Courses attract diverse group of people
The popular wine appreciation series draws students from all backgrounds and experience levels. Novice wine tasters mix with oenologists. The fall term touched on such topics as the history of Oregon wines, building your wine palate, and growing a brand from scratch.
“We’ve had countless students come to this class knowing basically nothing about wine. But they will learn plenty if they continue to attend because there is new information every week,” said instructor Diane Johnson. Johnson was a perpetual pupil before she was approached to coordinate the series.
“It’s incredibly fun mining my contacts to come up with the very best classes and speakers out there,” she said. “I’ve met some incredible folks in the wine industry and have such an appreciation for the work and talent involved in their businesses. Most of all, there’s always a lot to learn, and it’s fun to find those opportunities for the whole group.”

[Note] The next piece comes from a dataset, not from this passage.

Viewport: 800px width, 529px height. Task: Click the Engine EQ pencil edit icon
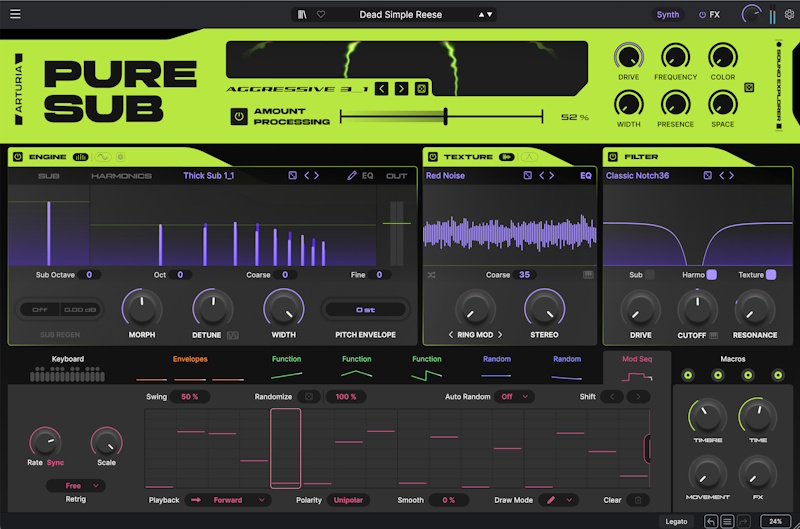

Robert Dupuy joined the class when his family hosted a 16-year-old French exchange student who apparently knew more about wine than him.
“That was not cool,” Dupuy chuckled. “I wanted to learn more about Oregon wines. I like wine a lot and my view is that making good wine is very complex. I’m not an expert but I’m very interested.”
Dupuy encourages anyone to take part in the series as winemakers are patient when newcomers ask basic questions.
Medici’s long history with PCC
When Hal Medici met with the PCC class, he talked about the early days and his motivation for buying land.
“This really was never intended for a commercial venture. It was a lifestyle I wanted for my kids,” said Medici, who grew up drinking wine made by his Tuscan-born father. “You should do something because you love it rather than just to profit from it.”
He also recalled his 30-year career teaching math at PCC, starting at the Failing School in 1966 and later moving on to the Sylvania and Rock Creek Campuses. While he officially retired in 1992, he drove 27 miles each way to teach one class at Rock Creek for another five years.
“There was never a time when I didn’t want to go to class,” said Medici. “PCC is such a fantastic institution and a tremendous contribution to the community.”